> **Exercise data**

▼▼▼

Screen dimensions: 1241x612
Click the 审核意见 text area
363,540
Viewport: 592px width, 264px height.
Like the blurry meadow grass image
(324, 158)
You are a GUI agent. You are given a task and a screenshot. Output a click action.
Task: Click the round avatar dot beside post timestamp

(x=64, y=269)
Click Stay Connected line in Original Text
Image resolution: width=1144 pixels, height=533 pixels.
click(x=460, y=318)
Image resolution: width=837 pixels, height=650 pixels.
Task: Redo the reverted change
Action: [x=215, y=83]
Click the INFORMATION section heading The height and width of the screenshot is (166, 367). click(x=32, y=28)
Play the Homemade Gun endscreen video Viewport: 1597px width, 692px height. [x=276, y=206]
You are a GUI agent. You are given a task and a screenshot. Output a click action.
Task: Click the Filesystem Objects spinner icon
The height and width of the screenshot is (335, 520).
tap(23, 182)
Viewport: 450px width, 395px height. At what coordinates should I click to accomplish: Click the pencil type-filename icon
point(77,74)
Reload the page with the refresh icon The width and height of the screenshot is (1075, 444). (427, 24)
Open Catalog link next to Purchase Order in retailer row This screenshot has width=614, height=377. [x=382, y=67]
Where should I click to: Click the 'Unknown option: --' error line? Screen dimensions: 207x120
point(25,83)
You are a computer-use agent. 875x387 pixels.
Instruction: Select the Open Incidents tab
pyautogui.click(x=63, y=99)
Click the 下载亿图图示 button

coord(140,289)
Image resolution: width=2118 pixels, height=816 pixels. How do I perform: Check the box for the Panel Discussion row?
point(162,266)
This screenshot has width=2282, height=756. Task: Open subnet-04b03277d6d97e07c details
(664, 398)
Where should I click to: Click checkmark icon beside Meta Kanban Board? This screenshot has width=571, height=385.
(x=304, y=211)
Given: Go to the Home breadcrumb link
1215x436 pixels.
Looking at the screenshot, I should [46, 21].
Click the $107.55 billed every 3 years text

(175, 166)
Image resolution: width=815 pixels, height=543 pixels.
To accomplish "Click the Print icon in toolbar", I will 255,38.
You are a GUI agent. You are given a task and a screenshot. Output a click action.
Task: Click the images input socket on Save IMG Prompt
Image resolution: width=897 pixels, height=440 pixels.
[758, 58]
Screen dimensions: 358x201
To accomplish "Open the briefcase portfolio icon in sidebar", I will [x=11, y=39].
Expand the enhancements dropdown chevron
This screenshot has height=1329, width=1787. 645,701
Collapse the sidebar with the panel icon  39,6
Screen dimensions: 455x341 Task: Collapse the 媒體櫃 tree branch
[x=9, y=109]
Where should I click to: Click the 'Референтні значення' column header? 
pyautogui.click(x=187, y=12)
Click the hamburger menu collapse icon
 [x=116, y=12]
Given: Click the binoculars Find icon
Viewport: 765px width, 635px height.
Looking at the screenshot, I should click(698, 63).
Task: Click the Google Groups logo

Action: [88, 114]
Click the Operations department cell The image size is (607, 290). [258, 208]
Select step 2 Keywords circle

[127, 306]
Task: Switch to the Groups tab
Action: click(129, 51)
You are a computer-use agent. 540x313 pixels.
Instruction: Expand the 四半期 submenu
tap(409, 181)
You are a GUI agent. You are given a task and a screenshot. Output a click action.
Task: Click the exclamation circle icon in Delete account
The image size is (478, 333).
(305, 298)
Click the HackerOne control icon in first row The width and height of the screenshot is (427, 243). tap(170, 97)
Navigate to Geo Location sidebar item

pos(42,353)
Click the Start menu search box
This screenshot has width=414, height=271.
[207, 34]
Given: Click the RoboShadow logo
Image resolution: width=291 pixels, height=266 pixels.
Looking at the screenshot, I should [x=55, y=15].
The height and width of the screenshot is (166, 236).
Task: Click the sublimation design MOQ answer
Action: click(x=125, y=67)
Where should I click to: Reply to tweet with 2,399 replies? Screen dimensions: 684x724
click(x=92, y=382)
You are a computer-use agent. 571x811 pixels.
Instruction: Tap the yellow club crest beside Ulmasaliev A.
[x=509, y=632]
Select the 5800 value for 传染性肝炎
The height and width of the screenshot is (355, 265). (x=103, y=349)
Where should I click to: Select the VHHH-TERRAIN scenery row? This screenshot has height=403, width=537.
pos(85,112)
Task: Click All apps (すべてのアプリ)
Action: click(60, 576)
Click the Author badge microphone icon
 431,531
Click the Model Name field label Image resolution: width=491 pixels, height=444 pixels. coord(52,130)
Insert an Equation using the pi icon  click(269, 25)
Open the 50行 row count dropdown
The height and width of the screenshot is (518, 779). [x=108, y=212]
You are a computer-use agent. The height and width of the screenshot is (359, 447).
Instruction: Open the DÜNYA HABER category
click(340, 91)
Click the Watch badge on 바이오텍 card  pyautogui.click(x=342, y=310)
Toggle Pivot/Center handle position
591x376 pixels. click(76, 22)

▲▲▲

> **Problem requirements**
Go through the records above and return each line in which the word "computer" occurs.

> **Output of the exercise**
You are a computer-use agent. 875x387 pixels.
You are a computer-use agent. 540x313 pixels.
You are a computer-use agent. 571x811 pixels.
You are a computer-use agent. The height and width of the screenshot is (359, 447).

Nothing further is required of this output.